◆ Directions for this task ◆
Start the copy at the line containing "Click the scrollbar up arrow" and run it through the last line of the records. Repeat each line exactly; omit pictures.

══ Entries shown ══

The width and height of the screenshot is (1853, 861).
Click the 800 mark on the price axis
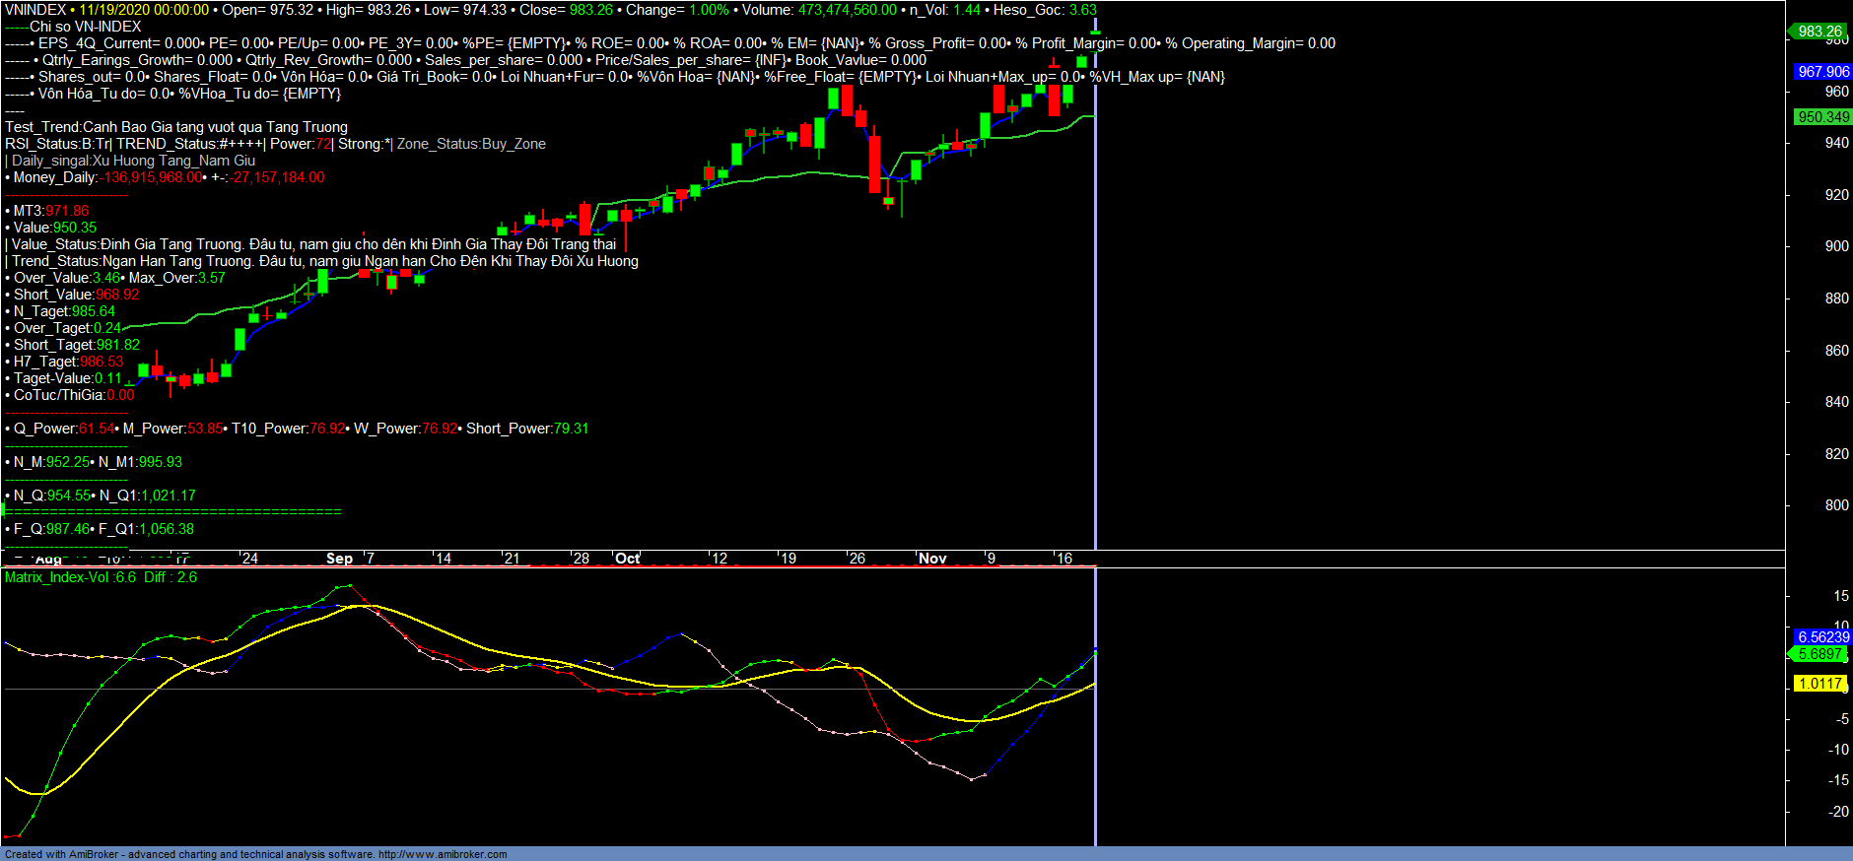click(1836, 505)
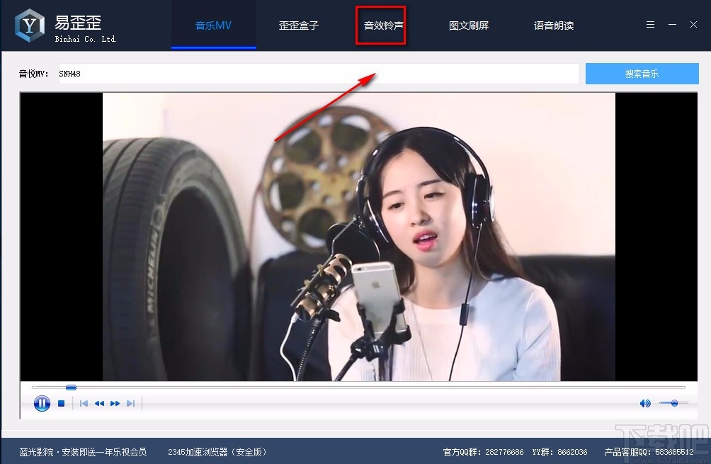Open the 语音朗读 tab
Screen dimensions: 711x464
[553, 25]
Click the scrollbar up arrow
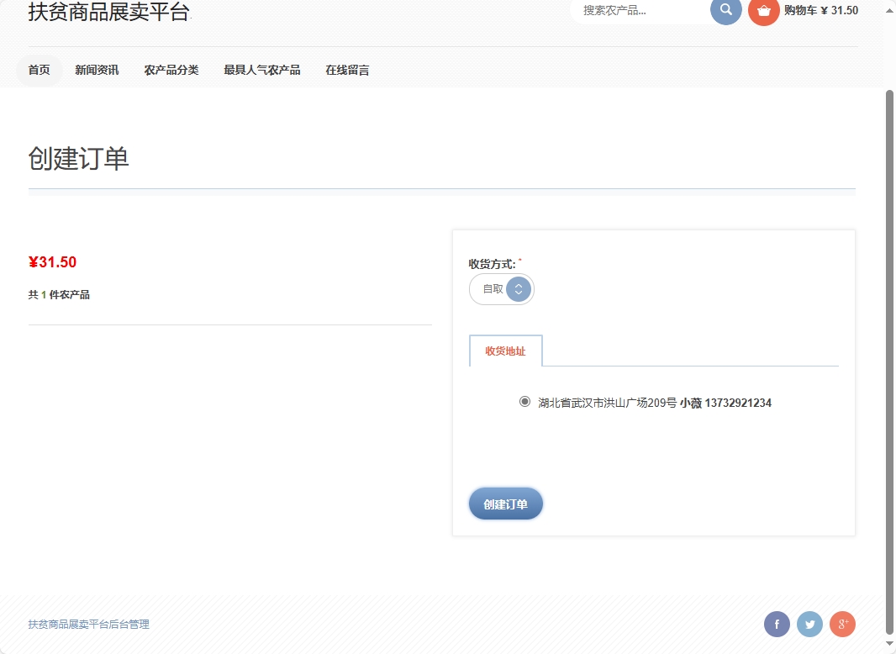This screenshot has width=896, height=654. [889, 8]
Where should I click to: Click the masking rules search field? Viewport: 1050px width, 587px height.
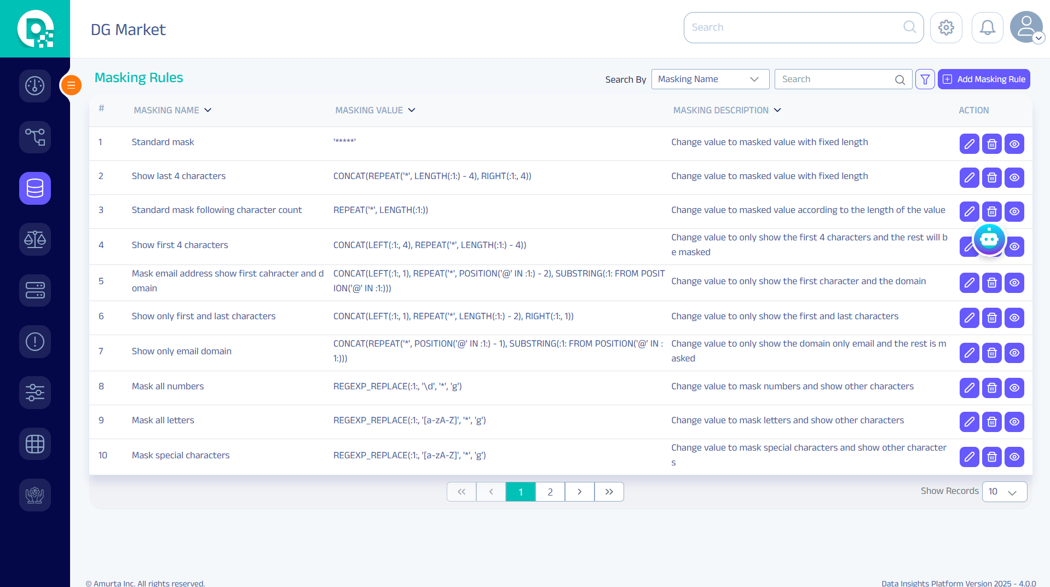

═══

◆ Exercise solution ◆
Click the scrollbar up arrow
This screenshot has width=896, height=654. [889, 8]
Where should I click to: Click the masking rules search field? Viewport: 1050px width, 587px height.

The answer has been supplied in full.